His book Phantoms und Doppelganger , published in 1952, deals with the phenomenon of phantom pain and considers phantom phenomena as the basis of a philosophical anthropology . In May 1953, Mikorey was elected to represent the non-ordinaries of the LMU in the German University Association, and on April 23, 1956, he was given a real post at the Psychiatric University Clinic. As a former consulting psychiatrist for the Wehrmacht, he lectured several times at the Army Medical School and the Bundeswehr Medical School (today the Bundeswehr Medical Academy ), in front of the Chief of Staff of the II Corps in Ulm, at the Bundeswehr School for Internal Leadership in Cologne the then management staff of the German Armed Forces in Bonn, at the Clausewitz Society in Munich, and before the Society for Military Studies there (GfW). In 1958 he worked as a psychiatric expert for the Federal Ministry of Defense (BMVg). He was also a member of the Disaster Protection Commission in the Federal Ministry of the Interior . From March 23, 1957, he was a member of the ADAC medical college and lectured in the field of traffic psychology . In 1958 the Portuguese Ministério da Justiça (MJ) renewed an invitation from Edmund Mezger (whom Mikorney referred to as his teacher in 1936) to the opening of the Escola Prática de Ciências Criminais in Lisbon in the spring of 1959, which was not accepted because of the 1944 World War , and Mikorey gave a lecture at the Universidade de Lisboa , the Universidade do Porto and the Universidade de Coimbra . Until the winter semester 1967/68 he held propaedeutic psychiatric lectures at the LMU. In numerous non-university lectures and essays in the 1950s and 1960s, he focused on psychiatric fringe areas. The confrontation with aging appears to be worth mentioning. In 1962, for example, he published a book entitled “The old man as a patient” in the specialist journal Der Internist .

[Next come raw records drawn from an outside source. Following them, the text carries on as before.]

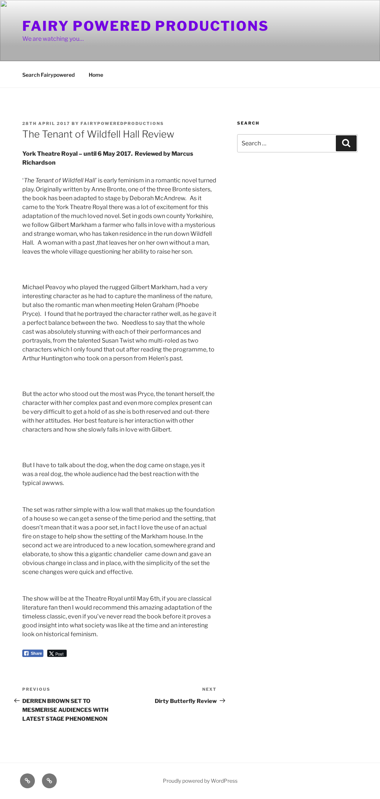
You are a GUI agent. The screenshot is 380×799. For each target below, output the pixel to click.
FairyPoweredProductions (122, 123)
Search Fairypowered (48, 75)
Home (96, 75)
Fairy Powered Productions (145, 26)
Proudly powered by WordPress (200, 780)
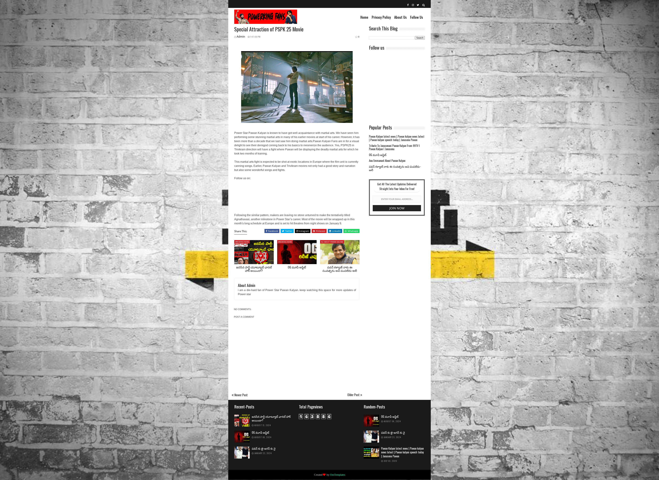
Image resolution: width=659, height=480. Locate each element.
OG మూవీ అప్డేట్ (297, 267)
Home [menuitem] (364, 17)
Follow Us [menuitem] (416, 17)
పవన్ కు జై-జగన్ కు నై (263, 448)
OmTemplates (337, 474)
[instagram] (413, 5)
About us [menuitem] (400, 17)
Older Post (353, 394)
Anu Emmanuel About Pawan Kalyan (387, 161)
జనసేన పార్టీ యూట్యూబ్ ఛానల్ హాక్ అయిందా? (254, 269)
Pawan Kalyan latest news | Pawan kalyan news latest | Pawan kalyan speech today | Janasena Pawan (396, 138)
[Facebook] (408, 5)
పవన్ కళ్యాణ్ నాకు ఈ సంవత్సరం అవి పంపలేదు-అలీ (339, 269)
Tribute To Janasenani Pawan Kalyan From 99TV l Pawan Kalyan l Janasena (394, 147)
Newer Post (241, 395)
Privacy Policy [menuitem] (381, 17)
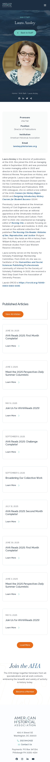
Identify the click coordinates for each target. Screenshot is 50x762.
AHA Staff (22, 93)
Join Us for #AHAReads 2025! (22, 408)
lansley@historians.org (25, 146)
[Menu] (45, 5)
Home (14, 93)
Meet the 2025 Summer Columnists (24, 373)
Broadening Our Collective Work (23, 477)
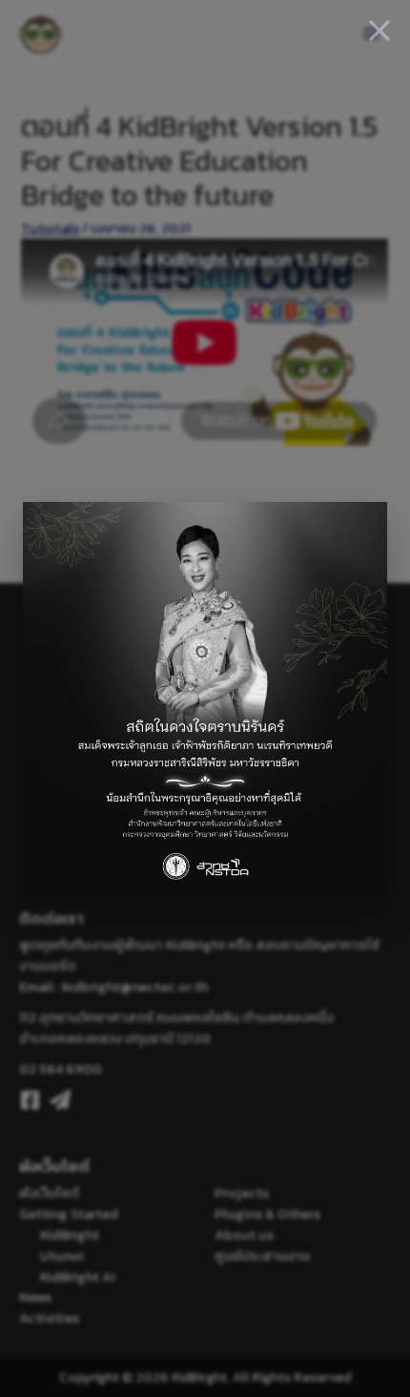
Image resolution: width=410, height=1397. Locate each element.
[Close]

From around the mid-1930s until his retirement in April 1964, Max Mikorey claimed to have been the pioneer or the real inventor of the convulsive therapy for schizophrenia.

family

Mikorey married the neurologist Elisabeth Sidonie Roder, born in 1922, when she was just under 64. The marriage remained childless.

Awards

literature

  • Andreas Michael Weidmann: Professor Dr. med. Max Mikorey (1899-1977): Life and work of a psychiatrist at the Psychiatric and Mental Clinic of the Ludwig Maximilians University in Munich (dissertation); Faculty of Medicine at the Technical University of Munich, 2007

source

Web links

Individual evidence

  1. Hans Frank's "Diary", 1.8.-17.12.1944, 15.9.1944, p. 6; quoted from: Piotrowski, S .: Hans Frank's diary . Warsaw: Polish Science Publishing House. 1963, p. 249 f.